Vería en la A y en la B al hombre y a la bestia:
Vería agitarse en la A y en la B ojos, lenguas y miembros.
Tan pronto circunspecto como desaforado,
leería a la manera de uno que intentara descifrar
el sentido de las huellas de un cuervo sobre la nieve;
tendría prisa y paz, sufrimientos y afanes;
y tras el aquelarre de los oscuros trazos,
a través de ligados tildes y gavilanes,
vería deslizarse las posibilidades de todo lo creado,
vería los incendios del amor, las convulsiones del dolor.
Asombro, hilaridad, llanto, temblores
le zarandearían en cuanto te descubriera
que allí, en la rígida cárcel de aquellos caligramas,
minimizado en signos, se encuentra el mundo entero
con su ímpetu ciego.
Ya el mundo se le antoja hechizado y tan menudo,
ya los rígidos rasgos, cual cadena de presos, se le antojan
tan semejantes entre sí,
que muerte y ansia de vivir, voluptuosidad y padecer,
se hermanan y apenas se pueden distinguir...

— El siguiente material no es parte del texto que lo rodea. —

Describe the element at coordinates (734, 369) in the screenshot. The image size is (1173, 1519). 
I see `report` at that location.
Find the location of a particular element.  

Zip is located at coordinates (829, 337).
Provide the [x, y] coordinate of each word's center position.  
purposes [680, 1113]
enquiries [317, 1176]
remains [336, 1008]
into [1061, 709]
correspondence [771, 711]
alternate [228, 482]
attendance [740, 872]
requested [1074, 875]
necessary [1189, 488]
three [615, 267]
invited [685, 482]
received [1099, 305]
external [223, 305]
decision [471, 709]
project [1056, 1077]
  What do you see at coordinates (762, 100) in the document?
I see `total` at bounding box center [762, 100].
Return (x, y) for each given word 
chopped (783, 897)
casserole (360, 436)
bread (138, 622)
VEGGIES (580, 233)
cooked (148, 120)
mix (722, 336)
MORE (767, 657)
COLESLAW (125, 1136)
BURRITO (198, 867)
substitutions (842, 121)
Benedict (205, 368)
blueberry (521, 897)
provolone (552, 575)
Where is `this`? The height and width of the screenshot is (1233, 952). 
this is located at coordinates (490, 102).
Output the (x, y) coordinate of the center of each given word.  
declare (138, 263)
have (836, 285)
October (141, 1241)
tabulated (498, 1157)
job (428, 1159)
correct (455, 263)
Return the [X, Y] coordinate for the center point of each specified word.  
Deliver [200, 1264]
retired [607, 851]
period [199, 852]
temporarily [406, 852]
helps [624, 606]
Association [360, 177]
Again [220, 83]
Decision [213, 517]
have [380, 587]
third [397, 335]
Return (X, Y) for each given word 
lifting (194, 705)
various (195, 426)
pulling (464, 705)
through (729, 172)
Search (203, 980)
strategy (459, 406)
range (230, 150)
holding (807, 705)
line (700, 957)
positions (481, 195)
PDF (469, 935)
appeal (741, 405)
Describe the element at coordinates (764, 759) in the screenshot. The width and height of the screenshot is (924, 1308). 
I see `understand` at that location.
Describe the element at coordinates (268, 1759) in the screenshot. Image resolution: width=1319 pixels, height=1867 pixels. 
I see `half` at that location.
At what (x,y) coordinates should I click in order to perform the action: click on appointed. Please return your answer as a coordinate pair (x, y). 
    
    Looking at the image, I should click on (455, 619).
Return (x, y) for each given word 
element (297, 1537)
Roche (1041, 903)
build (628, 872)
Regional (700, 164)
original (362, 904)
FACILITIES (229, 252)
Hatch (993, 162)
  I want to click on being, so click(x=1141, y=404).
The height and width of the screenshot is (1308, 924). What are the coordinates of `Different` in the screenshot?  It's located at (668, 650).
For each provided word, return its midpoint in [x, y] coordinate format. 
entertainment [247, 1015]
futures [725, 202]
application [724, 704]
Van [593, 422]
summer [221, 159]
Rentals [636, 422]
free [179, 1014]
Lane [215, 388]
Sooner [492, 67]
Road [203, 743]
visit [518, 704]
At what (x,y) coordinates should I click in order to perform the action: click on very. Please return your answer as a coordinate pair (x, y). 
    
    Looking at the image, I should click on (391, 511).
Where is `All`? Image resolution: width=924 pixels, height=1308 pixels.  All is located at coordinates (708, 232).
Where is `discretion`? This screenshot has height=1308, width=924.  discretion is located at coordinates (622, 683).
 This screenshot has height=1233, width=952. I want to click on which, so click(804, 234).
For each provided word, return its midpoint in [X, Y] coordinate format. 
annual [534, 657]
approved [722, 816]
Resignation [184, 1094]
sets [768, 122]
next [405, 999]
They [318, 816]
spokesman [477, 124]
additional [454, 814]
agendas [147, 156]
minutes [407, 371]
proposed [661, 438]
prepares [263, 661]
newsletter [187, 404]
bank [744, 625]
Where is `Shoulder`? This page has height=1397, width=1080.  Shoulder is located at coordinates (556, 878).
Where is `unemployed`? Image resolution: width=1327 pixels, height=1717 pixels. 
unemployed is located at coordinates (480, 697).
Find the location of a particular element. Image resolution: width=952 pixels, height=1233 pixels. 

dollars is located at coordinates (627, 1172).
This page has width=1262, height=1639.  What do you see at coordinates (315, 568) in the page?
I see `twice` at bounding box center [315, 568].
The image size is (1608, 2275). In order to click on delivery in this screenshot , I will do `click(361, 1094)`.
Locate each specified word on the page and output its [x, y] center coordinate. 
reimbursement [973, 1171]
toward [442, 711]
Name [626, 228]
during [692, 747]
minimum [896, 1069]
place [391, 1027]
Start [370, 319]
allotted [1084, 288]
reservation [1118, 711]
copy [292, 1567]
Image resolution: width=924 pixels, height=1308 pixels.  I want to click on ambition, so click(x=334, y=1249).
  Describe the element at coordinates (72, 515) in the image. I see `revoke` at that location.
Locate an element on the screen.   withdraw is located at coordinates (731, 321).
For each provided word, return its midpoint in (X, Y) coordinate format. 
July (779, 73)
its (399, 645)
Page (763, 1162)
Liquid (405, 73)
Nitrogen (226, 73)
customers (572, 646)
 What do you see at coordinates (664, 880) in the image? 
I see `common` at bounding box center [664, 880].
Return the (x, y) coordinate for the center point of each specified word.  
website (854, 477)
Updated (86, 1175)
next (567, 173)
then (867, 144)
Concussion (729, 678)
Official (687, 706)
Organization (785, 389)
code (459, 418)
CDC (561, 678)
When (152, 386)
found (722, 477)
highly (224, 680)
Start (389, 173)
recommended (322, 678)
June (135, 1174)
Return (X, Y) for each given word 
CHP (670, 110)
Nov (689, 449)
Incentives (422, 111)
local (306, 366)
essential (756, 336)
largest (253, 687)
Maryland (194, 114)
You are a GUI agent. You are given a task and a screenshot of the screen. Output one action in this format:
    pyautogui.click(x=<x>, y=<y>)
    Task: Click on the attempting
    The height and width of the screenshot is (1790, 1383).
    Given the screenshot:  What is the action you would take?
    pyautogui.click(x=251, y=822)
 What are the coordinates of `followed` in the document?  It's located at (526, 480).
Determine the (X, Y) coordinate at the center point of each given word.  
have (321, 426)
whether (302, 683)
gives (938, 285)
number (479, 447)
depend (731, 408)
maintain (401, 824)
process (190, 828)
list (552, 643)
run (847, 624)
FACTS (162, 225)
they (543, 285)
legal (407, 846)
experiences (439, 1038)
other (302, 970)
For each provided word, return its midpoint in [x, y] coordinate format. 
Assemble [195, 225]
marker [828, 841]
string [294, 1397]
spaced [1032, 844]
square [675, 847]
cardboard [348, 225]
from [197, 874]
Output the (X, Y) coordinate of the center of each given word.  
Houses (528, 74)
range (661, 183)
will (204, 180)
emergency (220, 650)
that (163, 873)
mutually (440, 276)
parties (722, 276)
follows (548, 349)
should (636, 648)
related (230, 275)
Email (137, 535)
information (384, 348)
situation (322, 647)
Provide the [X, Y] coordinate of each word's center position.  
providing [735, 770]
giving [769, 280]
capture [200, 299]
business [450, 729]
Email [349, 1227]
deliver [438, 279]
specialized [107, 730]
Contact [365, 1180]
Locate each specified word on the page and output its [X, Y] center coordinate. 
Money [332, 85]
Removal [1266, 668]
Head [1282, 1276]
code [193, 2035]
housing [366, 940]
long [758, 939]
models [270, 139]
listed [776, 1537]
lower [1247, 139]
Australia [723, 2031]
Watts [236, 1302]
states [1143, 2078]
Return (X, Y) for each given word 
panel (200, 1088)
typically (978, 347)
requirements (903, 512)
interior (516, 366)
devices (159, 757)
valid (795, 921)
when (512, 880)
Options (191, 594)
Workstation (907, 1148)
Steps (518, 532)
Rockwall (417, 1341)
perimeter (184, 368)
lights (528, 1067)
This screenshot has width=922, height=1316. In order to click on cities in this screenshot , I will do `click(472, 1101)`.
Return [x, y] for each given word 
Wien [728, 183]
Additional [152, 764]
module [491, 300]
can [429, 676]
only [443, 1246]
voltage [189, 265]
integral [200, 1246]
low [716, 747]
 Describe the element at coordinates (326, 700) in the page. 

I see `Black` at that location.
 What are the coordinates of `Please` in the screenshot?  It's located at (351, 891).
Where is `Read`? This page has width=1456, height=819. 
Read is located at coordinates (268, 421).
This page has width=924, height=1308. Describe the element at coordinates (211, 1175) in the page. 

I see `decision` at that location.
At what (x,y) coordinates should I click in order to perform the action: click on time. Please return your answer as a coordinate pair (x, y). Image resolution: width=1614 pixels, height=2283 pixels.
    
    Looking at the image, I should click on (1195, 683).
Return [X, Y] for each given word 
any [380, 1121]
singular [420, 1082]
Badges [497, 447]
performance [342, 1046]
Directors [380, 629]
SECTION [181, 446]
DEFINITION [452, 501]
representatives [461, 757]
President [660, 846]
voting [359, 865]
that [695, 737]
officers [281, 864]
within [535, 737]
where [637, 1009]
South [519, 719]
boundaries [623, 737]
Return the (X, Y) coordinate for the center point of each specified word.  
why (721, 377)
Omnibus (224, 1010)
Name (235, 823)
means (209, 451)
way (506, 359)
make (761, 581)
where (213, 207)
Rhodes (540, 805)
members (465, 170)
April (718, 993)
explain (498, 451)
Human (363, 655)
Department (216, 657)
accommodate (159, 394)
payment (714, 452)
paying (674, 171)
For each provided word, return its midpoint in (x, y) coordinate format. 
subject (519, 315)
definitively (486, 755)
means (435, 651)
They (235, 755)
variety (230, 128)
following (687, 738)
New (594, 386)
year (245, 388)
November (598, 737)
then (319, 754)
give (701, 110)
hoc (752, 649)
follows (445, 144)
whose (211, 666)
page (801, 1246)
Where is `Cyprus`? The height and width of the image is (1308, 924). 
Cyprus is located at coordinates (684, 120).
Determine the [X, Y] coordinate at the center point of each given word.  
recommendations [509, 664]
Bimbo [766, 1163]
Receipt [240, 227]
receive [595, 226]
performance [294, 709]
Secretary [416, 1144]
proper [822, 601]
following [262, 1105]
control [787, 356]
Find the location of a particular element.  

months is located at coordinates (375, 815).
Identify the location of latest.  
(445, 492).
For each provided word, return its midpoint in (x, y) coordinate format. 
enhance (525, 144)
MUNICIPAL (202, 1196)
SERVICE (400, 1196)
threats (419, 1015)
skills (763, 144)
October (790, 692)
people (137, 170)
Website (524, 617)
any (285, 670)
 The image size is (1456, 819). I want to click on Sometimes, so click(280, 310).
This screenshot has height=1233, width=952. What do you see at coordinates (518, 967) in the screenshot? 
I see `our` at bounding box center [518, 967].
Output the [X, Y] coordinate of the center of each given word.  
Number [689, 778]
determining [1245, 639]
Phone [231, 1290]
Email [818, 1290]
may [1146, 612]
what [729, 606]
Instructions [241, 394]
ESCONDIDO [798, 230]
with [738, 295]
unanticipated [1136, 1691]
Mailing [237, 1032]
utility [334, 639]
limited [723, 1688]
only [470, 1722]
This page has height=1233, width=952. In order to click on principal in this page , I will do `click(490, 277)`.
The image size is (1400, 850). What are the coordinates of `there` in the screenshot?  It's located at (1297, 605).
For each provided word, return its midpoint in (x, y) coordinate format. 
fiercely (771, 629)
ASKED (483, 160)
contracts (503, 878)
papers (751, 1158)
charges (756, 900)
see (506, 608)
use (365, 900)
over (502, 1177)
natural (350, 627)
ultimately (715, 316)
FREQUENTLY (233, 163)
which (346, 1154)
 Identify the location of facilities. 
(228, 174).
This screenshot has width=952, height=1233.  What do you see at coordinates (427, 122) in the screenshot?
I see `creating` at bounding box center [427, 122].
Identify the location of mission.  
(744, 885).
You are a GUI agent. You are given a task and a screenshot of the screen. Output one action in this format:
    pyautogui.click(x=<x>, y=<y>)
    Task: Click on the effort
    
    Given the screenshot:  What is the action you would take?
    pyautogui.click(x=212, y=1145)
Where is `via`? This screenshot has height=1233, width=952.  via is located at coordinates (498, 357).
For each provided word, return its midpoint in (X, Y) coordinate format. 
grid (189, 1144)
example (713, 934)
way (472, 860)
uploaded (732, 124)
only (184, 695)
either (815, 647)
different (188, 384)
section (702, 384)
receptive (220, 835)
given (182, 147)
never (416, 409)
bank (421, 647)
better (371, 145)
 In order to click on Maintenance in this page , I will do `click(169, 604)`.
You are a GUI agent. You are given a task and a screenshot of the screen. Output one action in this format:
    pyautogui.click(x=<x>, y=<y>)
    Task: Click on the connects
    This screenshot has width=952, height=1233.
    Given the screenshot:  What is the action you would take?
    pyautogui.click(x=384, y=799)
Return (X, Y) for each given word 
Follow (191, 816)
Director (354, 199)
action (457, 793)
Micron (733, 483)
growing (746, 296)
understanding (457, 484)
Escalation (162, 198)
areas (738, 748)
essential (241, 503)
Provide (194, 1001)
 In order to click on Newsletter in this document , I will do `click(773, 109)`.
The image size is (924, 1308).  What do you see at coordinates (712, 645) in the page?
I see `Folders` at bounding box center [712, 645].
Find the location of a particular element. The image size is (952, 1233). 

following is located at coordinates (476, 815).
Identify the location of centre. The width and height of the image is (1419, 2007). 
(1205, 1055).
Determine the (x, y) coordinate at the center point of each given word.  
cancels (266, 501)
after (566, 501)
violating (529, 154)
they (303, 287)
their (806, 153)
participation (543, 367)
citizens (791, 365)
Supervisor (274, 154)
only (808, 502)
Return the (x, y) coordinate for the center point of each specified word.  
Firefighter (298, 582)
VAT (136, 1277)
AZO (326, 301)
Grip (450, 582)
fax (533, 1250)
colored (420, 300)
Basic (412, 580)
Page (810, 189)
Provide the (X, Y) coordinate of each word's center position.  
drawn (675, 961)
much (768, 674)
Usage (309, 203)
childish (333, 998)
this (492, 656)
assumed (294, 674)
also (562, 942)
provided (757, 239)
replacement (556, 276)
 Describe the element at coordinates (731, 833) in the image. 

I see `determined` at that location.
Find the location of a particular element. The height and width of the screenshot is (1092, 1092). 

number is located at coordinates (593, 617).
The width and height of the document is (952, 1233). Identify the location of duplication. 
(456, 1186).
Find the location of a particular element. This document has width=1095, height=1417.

Ahora el salvaje torna en grito
su angustia insoportable: atiza el fuego,
y golpeándose la frente, cantando letanías,
entrega a las llamas la blanca hoja de las runas.
Luego, tal vez amodorrado, presiente
que aquel "no-mundo", aquella futesa encantada,
aquella insoportable sensación, van a se reabsorbidos,
retroceden ya con rumbo a las regiones de lo que nunca ha sido
a las tierras de nadie.
Entonces el salvaje suspira, sonríe; está curado.